**PROBLEM REQUIREMENTS**.
In the SELECT tutorial below, answer these:
(a) Which two keywords does it say are covered in separate sections?
(b) What value does the example query return for 2+3?
(c) What does it suggest giving an expression so that the result is easier to reference later?
-- Start of PAGE EXTRACT --
Tutorials

SELECT

Most of your interaction with your databases is going to be the retrieval of stored data. This tutorial is to give you the basics of using SELECT queries.

SELECT queries have many options and keywords associated with them, but apart from JOIN and UNION, which are covered in separate sections, 95% or more of your queries will only need one or more of these.

  • DISTINCT
  • FROM
  • WHERE
  • GROUP BY
  • HAVING
  • ORDER BY
  • LIMIT

The various clauses (FROM clause, WHERE clause, GROUP BY clause etc) must, if used, appear in the query in the same order as they appear in the above list.

The SELECT clause

The select clause defines what data is required in the query result. The simplest type of SELECT statement does not even require a database, you can just select a literal value or an expression. EG


mysql> SELECT 'abc', 2+3;
+-----+-----+
| abc | 2+3 |
+-----+-----+
| abc |   5 |
+-----+-----+

When you do select something using an expression rather than just a database column it helps, when you later want to reference the result, if you give the expression a "column alias".
-- End of PAGE EXTRACT --
-- Start of ROWS --
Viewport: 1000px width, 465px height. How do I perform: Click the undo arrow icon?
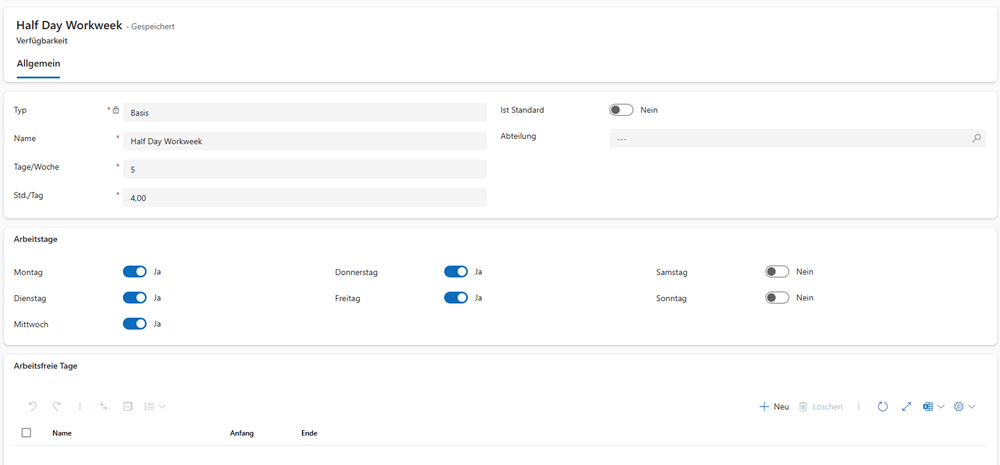click(x=33, y=407)
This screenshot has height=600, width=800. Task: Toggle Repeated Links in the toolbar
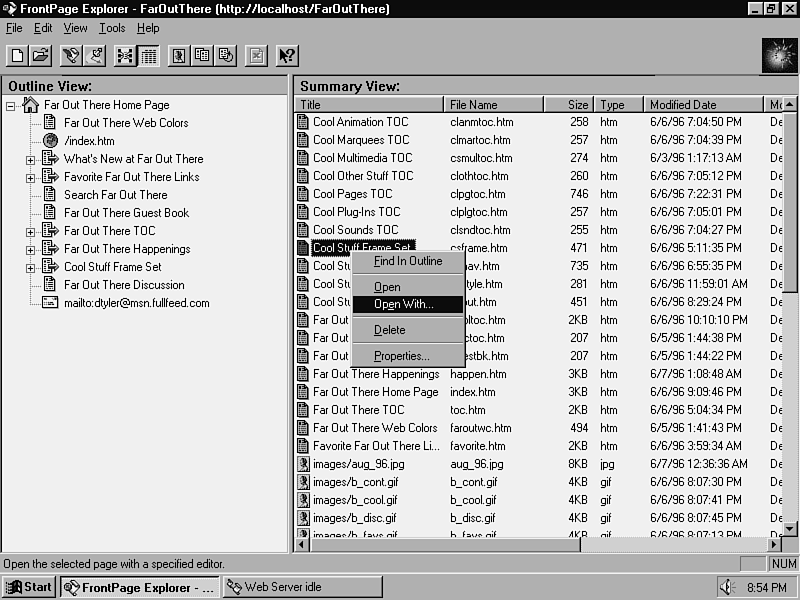[202, 56]
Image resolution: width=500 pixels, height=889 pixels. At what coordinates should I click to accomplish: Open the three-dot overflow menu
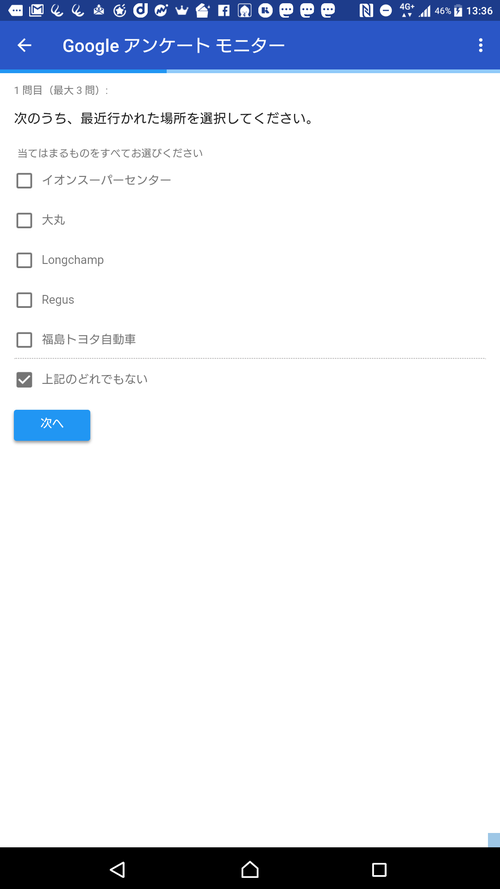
-- End of ROWS --
**TASK RESULT**.
(a) JOIN and UNION
(b) 5
(c) A "column alias"